That’s that’s not a concept that’s taught in motivational interviewing, and that’s something I developed, you know, over 10 years ago. And now more people are looking at that and using that concept. So it’s, it’s fun to listen to what your colleagues around the world are doing, where the research is coming out, how people are applying it in very complex situations.
And then looking at my little world of motivational interviewing and who all the people, wonderful people I get to connect with and just go, wow, it’s nice to be. On the leading edge, because my brain is just obsessed with what makes this work so effectively. Why is it so efficient and effective? And how is it having the impact that it’s having?
So the more I get a drill into that, the more I get to kind of connect with people and, and, you know, suss out, fair it out. Why is this working so well? And what’s the latest, the data showing. I love that. I appreciate just, you know, speaking with so many people that train with you within their organizations, really kind of dialing in on that difference that you bring to the table.
Why? Why? I know I’m not the only one obsessed with you. There’s so many, And I think it’s a big piece of it really is. I admire your ability to say, I’m going to check myself. I’m going to see where, where are, where’s my goal around motivational interviewing? How am I training? How does that align with the international association?
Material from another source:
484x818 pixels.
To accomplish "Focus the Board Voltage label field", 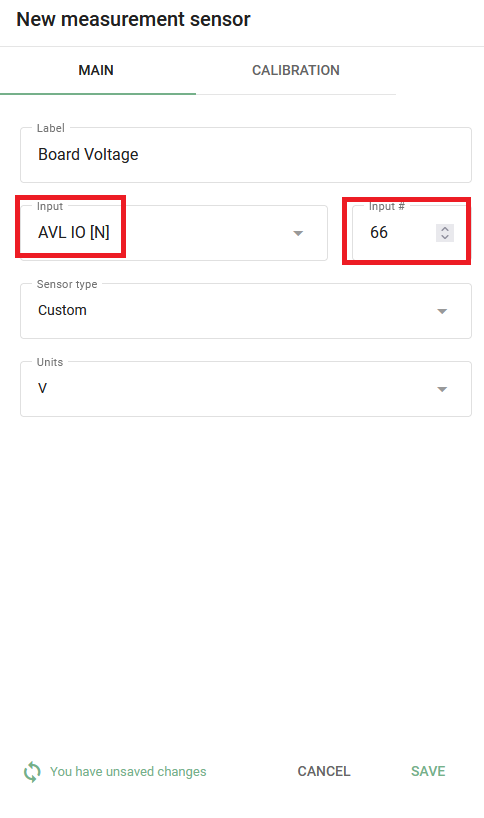I will tap(246, 155).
And understanding and appreciating that you are, you know, at the forefront. So you are a bit of that innovator and then, and then seeing the, the fallout, not the fallout, but the, the follow up of other people years later, kind of tapping into what you’re doing. I really appreciate your willingness to, to go in and check on that and just say, okay, where am I with what’s happening with the rest of the world?
You know, Daniel, you and I have talked about this. I mean, there’s a thing that I do. It almost triggers an imposter phenomenon. Like when even when you say, you know, I’m so impressed when I see you and I want to be like that. I want to talk like that. And it does trigger an imposter phenomenon. But when you were talking, what strikes me is it’s not what I do.
That’s different. I think it’s what we all want to be doing that we all resonate with. Because it’s not me specifically as Casey Jackson, because I know that’s not, there may be some truth to the way that I present it, but the only thing I’m presenting is what everybody wants to hear and what they’re seeking.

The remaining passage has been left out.